Lebel Karina, Boissy Patrick, Nguyen Hung, Duval Christian
Faculty of Medicine and Health Sciences, Orthopedic service, department of surgery, Université de Sherbrooke, Sherbrooke, QC J1H 5N4, Canada.
Research Center on Aging, Sherbrooke, QC J1H 4C4, Canada.
Sensors (Basel). 2016 Jul 5;16(7):1037. doi: 10.3390/s16071037.
Clinical mobility assessment is traditionally performed in laboratories using complex and expensive equipment. The low accessibility to such equipment, combined with the emerging trend to assess mobility in a free-living environment, creates a need for body-worn sensors (e.g., inertial measurement units-IMUs) that are capable of measuring the complexity in motor performance using meaningful measurements, such as joint orientation.

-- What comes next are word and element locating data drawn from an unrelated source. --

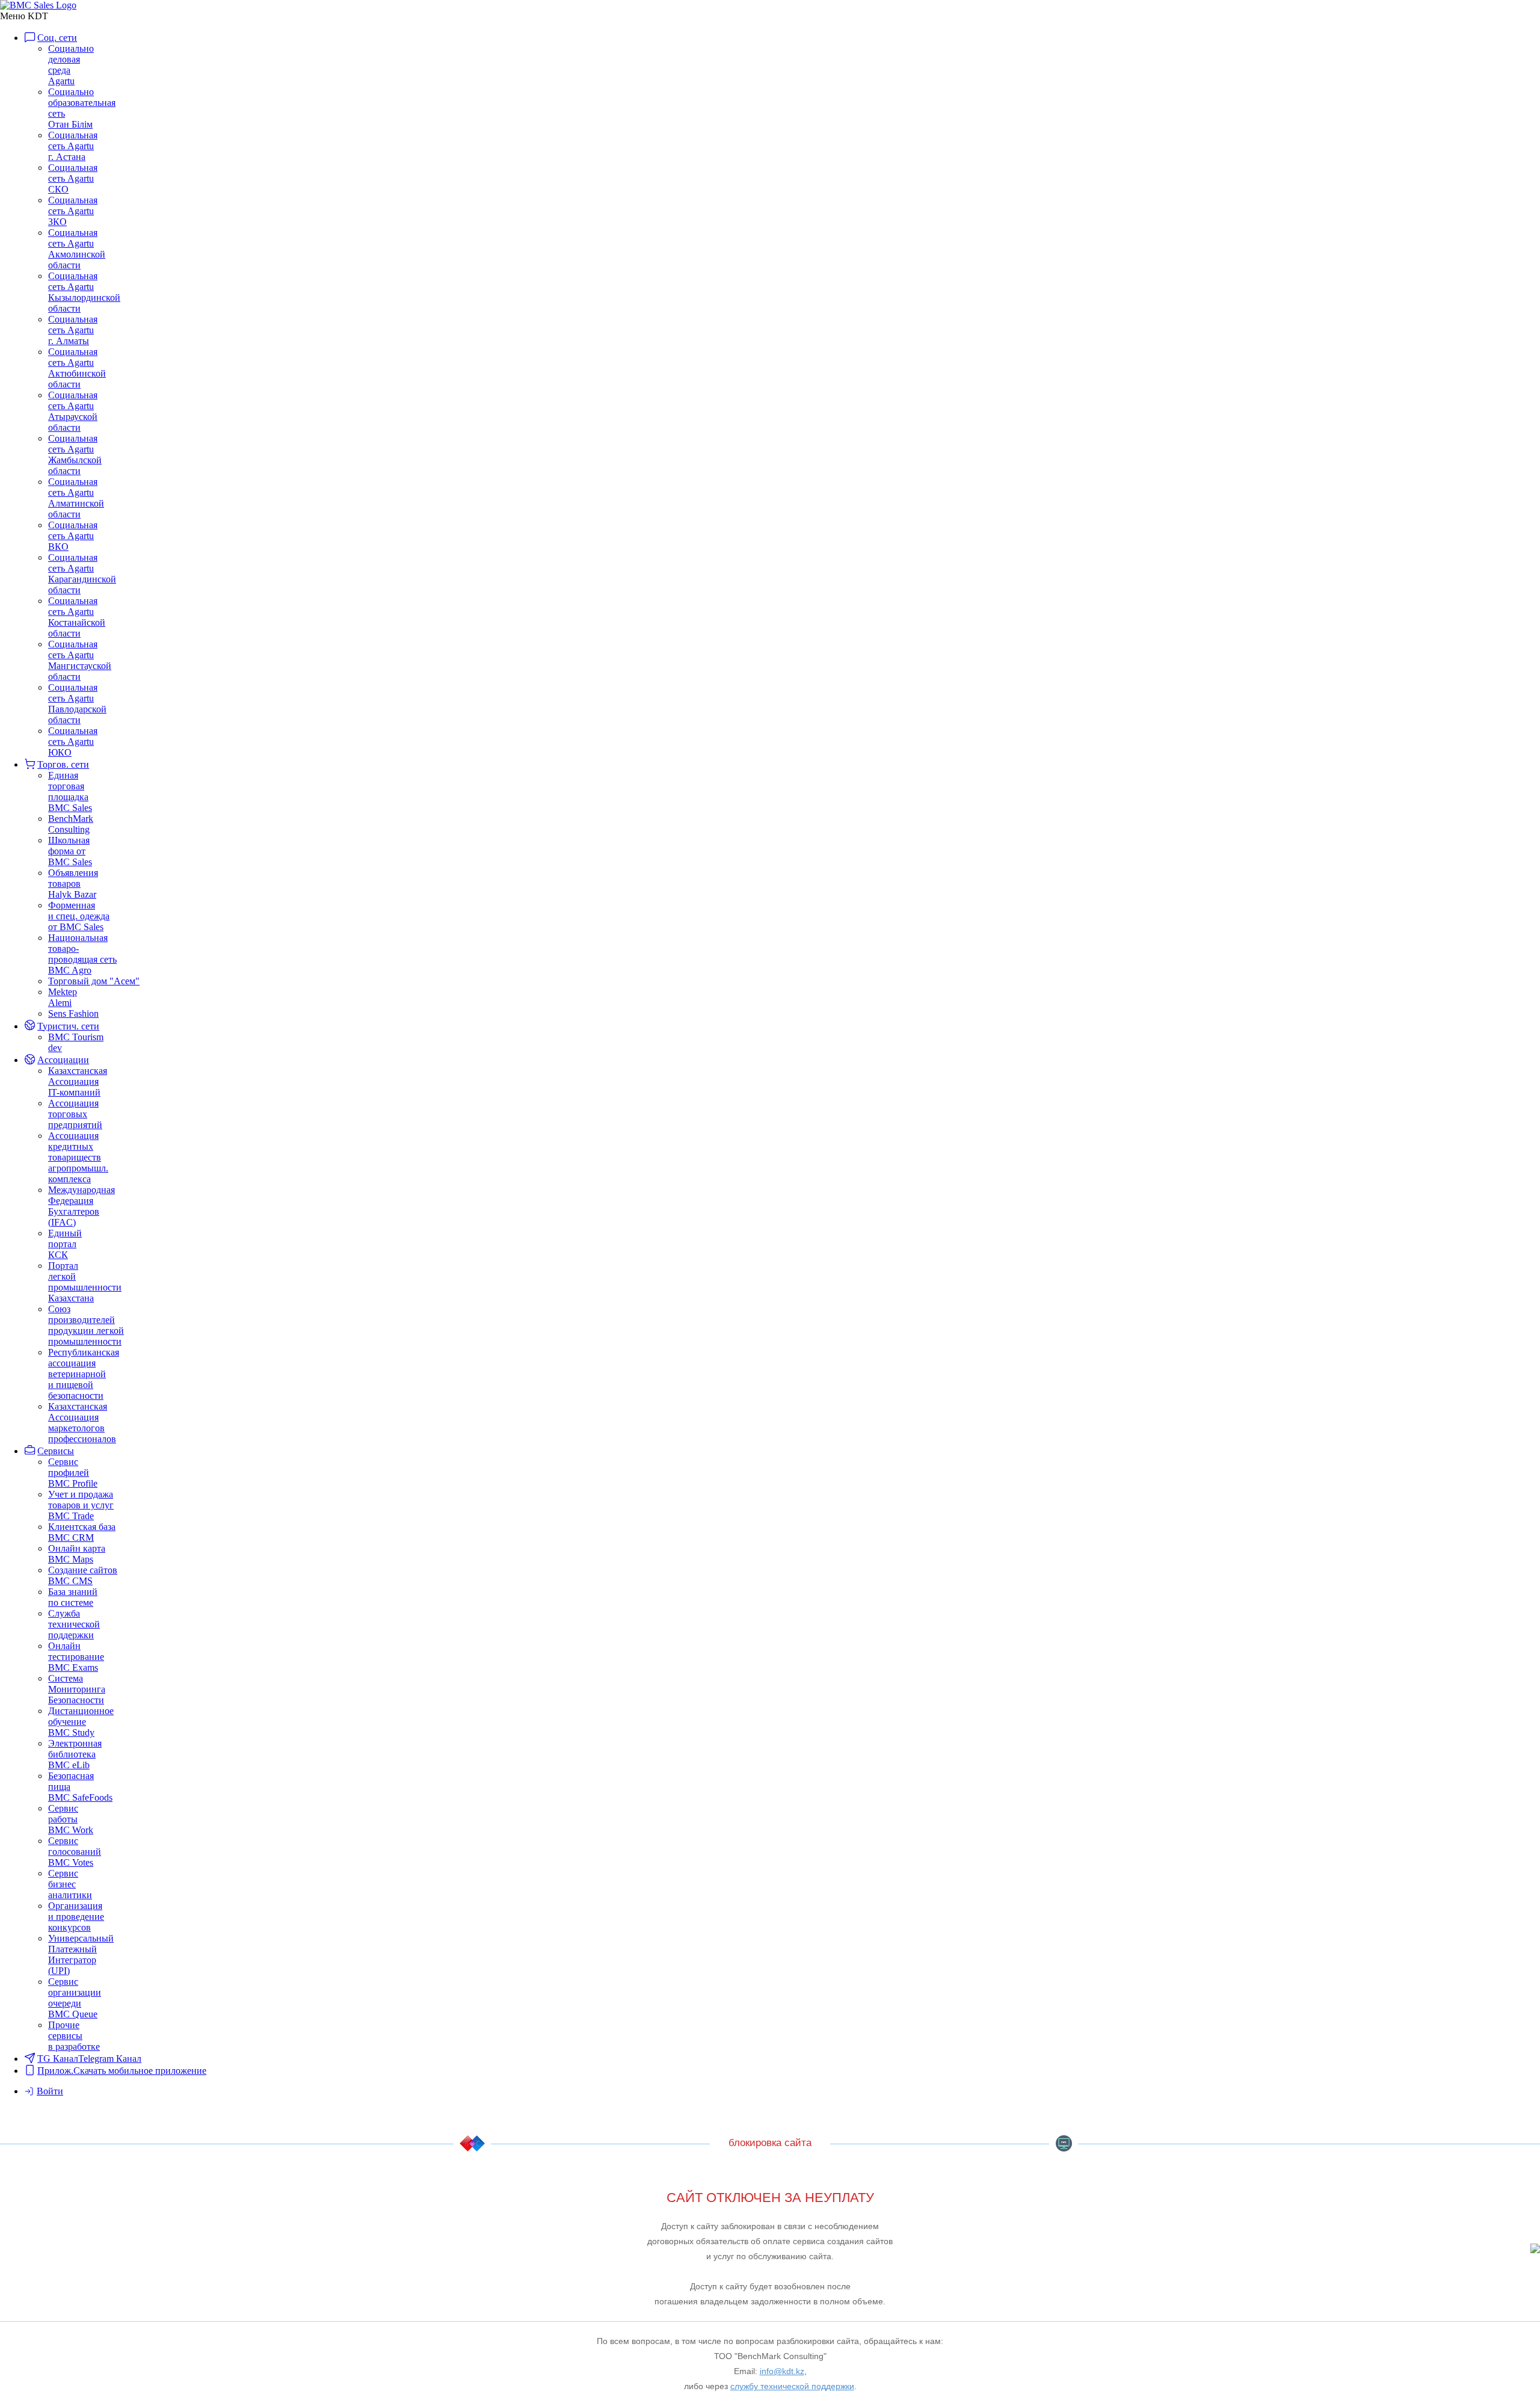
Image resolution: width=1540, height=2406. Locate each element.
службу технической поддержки (792, 2386)
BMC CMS (1063, 2143)
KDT (472, 2143)
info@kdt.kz (782, 2371)
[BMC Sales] (38, 5)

However, accuracy of joint orientation estimates using IMUs may be affected by environment, the joint tracked, type of motion performed and velocity. This study investigates a quality control (QC) process to assess the quality of orientation data based on features extracted from the raw inertial sensors' signals. Joint orientation (trunk, hip, knee, ankle) of twenty participants was acquired by an optical motion capture system and IMUs during a variety of tasks (sit, sit-to-stand transition, walking, turning) performed under varying conditions (speed, environment). An artificial neural network was used to classify good and bad sequences of joint orientation with a sensitivity and a specificity above 83%. This study confirms the possibility to perform QC on IMU joint orientation data based on raw signal features. This innovative QC approach may be of particular interest in a big data context, such as for remote-monitoring of patients' mobility.
传统上,临床活动能力评估是在实验室中使用复杂且昂贵的设备进行的。此类设备的可及性较低,再加上在自由生活环境中评估活动能力的新趋势,使得人们需要能够通过有意义的测量(如关节方位)来测量运动表现复杂性的可穿戴传感器(如惯性测量单元-IMU)。然而,使用IMU进行关节方位估计的准确性可能会受到环境、所跟踪的关节、所执行的运动类型和速度的影响。本研究探讨了一种质量控制(QC)流程,以基于从原始惯性传感器信号中提取的特征来评估方位数据的质量。在不同条件(速度、环境)下执行的各种任务(坐、从坐到站的转换、行走、转弯)过程中,通过光学运动捕捉系统和IMU获取了20名参与者的关节方位(躯干、髋部、膝盖、脚踝)。使用人工神经网络对关节方位的好坏序列进行分类,灵敏度和特异性均高于83%。本研究证实了基于原始信号特征对IMU关节方位数据进行质量控制的可能性。这种创新的质量控制方法在大数据背景下可能特别有意义,例如用于患者活动能力的远程监测。